- Instructions to follow:
Retype the data exactly. Spelling and punctuation stay as they are.

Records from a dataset
==========

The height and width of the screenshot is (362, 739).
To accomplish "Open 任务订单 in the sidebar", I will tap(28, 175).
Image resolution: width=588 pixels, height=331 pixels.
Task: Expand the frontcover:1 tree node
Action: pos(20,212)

==========

- Exercise result:
The height and width of the screenshot is (362, 739).
To accomplish "Open 任务订单 in the sidebar", I will tap(28, 175).
Image resolution: width=588 pixels, height=331 pixels.
Task: Expand the frontcover:1 tree node
Action: pos(20,212)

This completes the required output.